S.T. Ogunbanwo, A.I. Sanni, A. A. Onilude

Abstract


Lactobacillus plantarum F1 and L. brevis OG1 isolated from Nigerian fermented food products, produced bacteriocins that had broad spectrum of inhibition against both pathogenic, food spoilage organisms and various lactic acid bacteria.  The test organisms exhibited activities of 6400 and 3200 AU/ml respectively against Escherichia coli NCTC10418 and Enterococcus faecalis EF1, but did not inhibit Candida albicans ATCC10231 and Klebsiella sp.

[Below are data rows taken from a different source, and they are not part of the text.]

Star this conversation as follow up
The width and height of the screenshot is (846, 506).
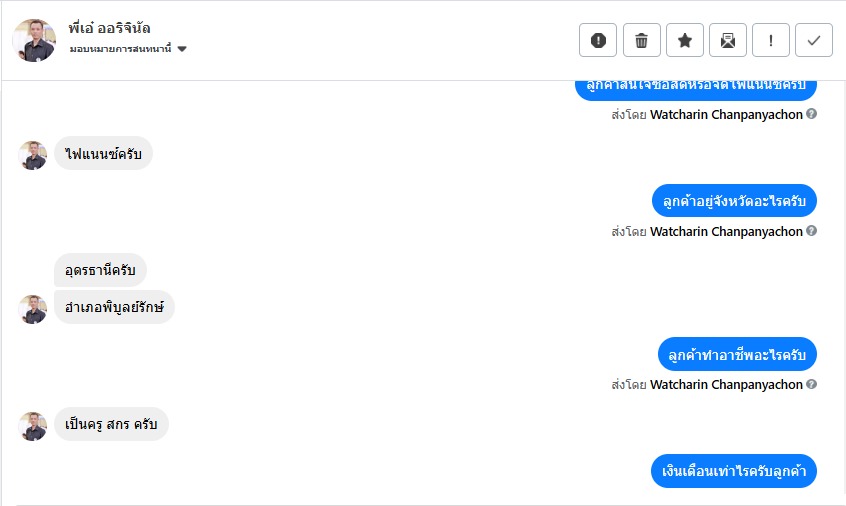point(685,40)
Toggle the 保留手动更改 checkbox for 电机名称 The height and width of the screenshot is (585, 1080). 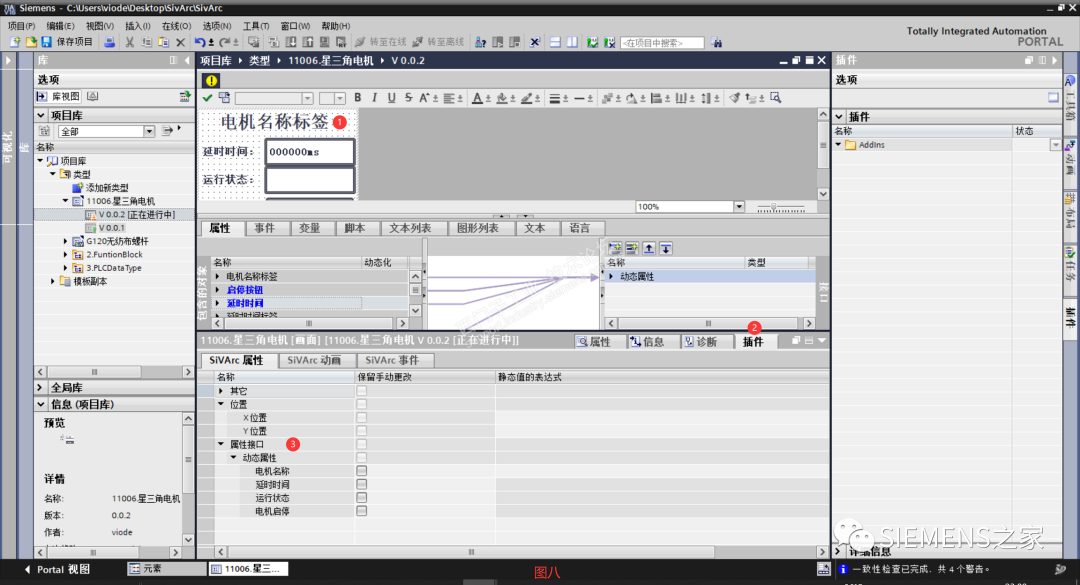362,471
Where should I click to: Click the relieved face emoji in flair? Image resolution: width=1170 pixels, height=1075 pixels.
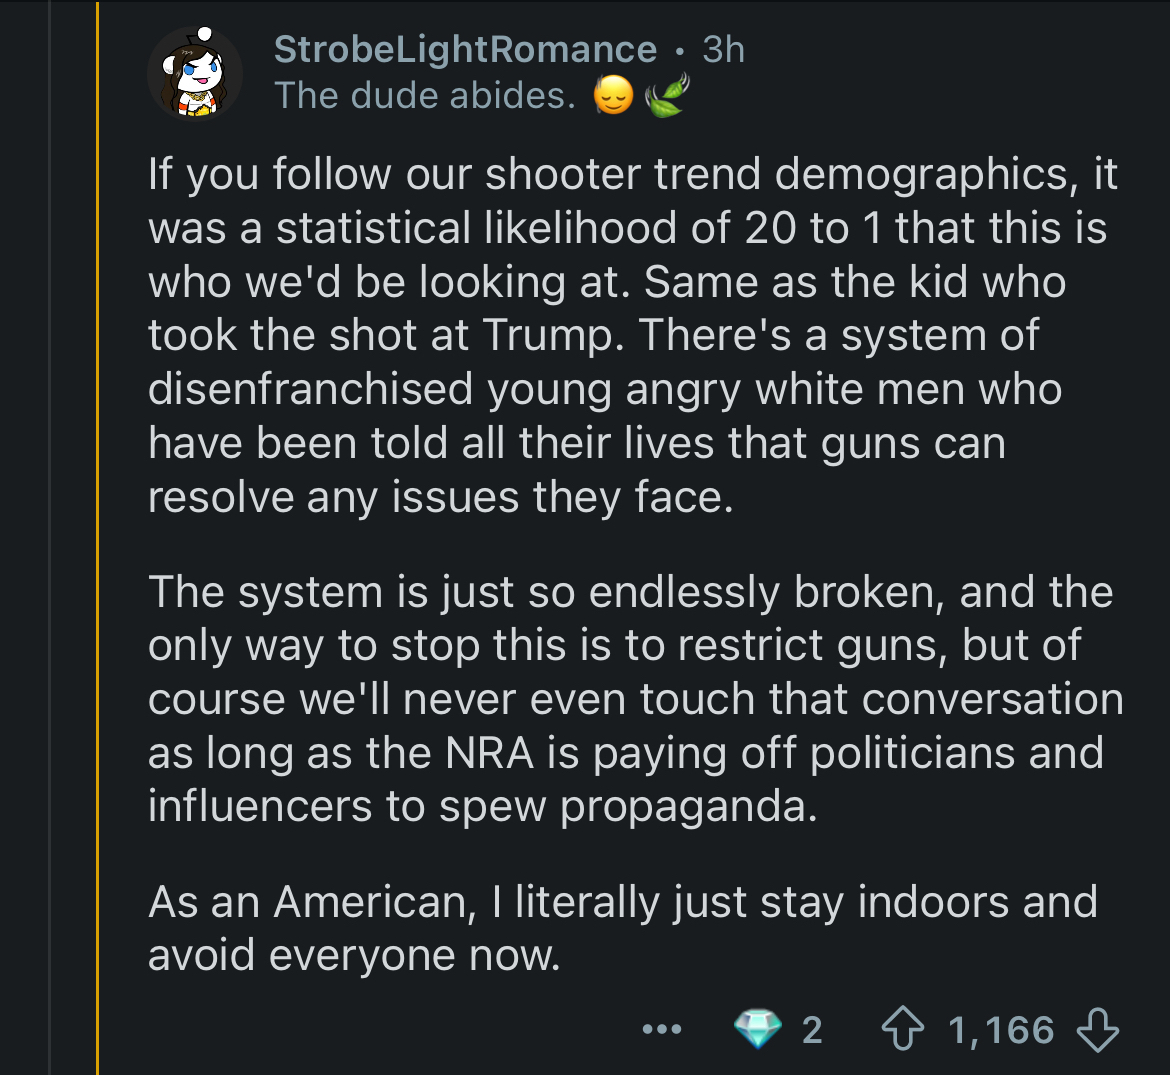click(x=613, y=95)
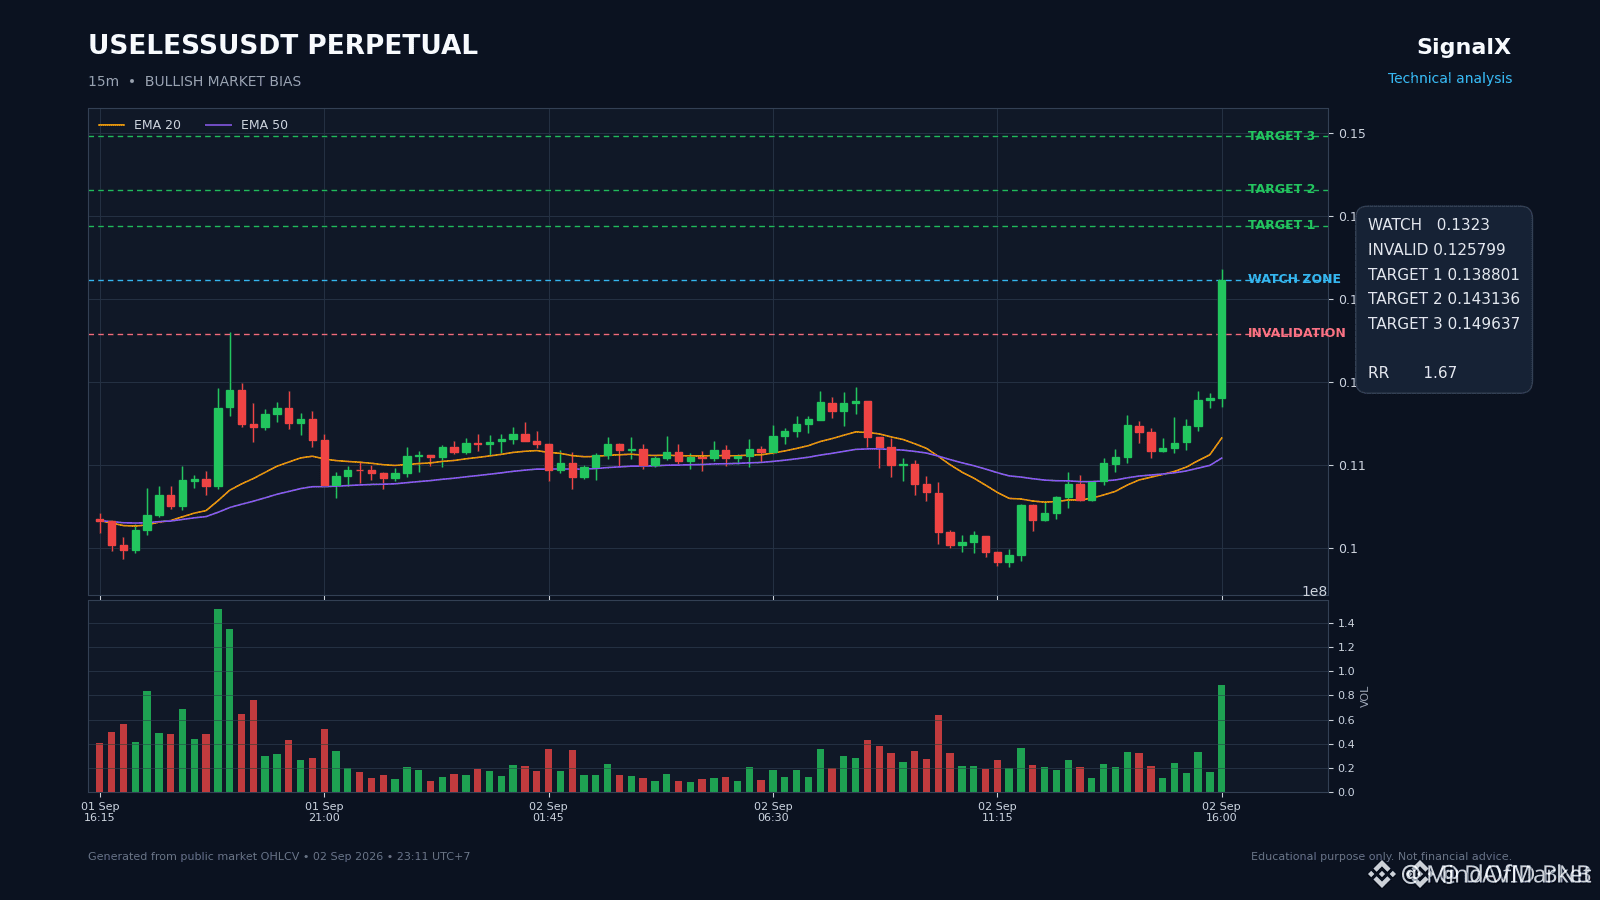This screenshot has height=900, width=1600.
Task: Click the tallest green volume bar
Action: click(218, 700)
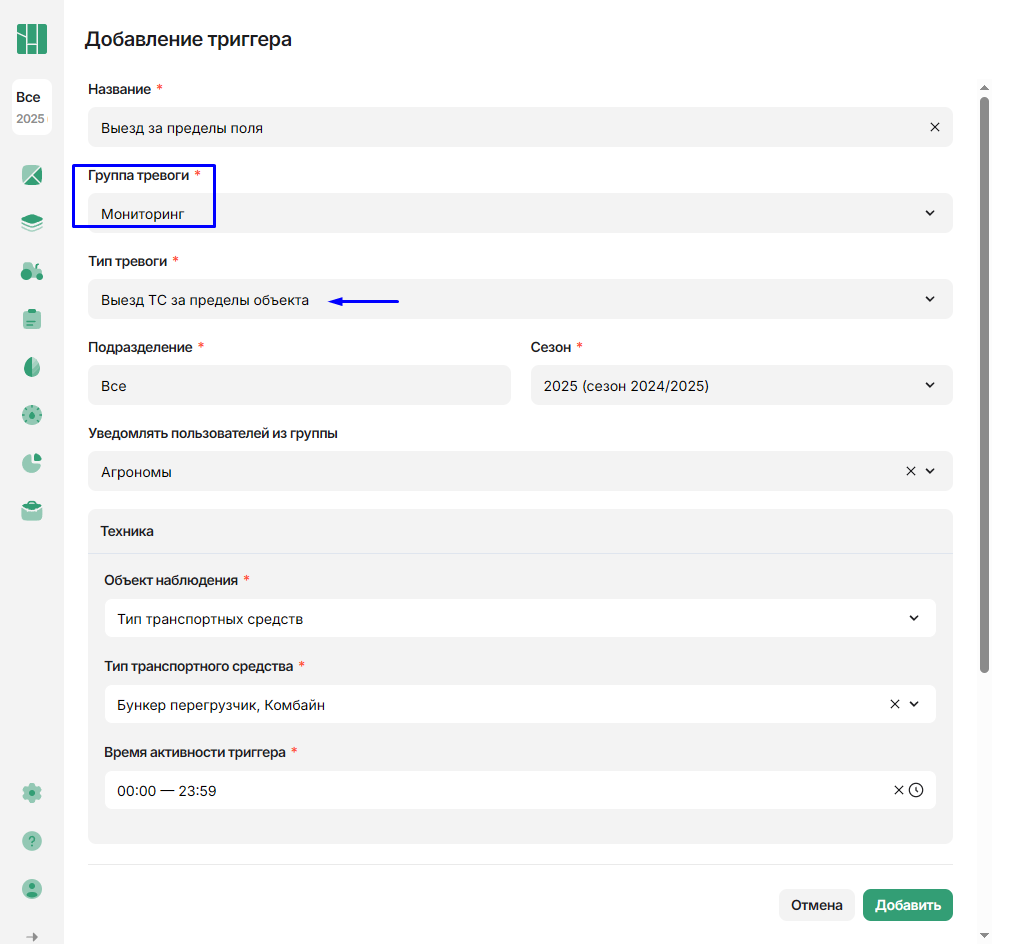The width and height of the screenshot is (1009, 944).
Task: Open the pie chart reports icon
Action: click(x=32, y=463)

UCH15. Comparison of the antimicrobial spectra and characterization of the two bacteriocins were not identical. Bacteriocin produced by L. brevis OG1 was the most heat stable at 121°C for 60 min, while that of L. plantarum F1 was stable at 121°C for 10 min. The bacteriocins produced by the test isolates maintained full stability after storage for 60 days at – 20°C; partial stability after storage for 120 days at 4°C; while activity was not detected after storage for 80 to 120 days at 37°C. Bacteriocin produced by L. brevis OG1 was stable at pH range of 2.0 to 8.0 while, that of L. plantarum F1 was found to be stable at pH 2.0 to 6.0. Their active principle was proteinaceous in nature since the bacteriocins were inactivated by proteolytic enzymes, but not by other non–proteolytic enzymes. mitomycin C and uv light did not affect the activity of the bacteriocins, while chloroform extraction completely destroyed their activity. Exposure to surfactant resulted in an increase in the bacteriocin titre, except Nonidet P-40, which led to total loss of bacteriocin activity. The bacteriocins were able to pass through cellulose membranes with 100,000 KDa and 1,000,000 KDa but could not pass through one with a 10,000 KDa and 1,000 KDa molecular weight cut off. The paper concluded that the ability of bacteriocins produced by the test isolates in inhibiting a wide-range of bacteria, is of potential interest for food safety and may have future applications as food preservative.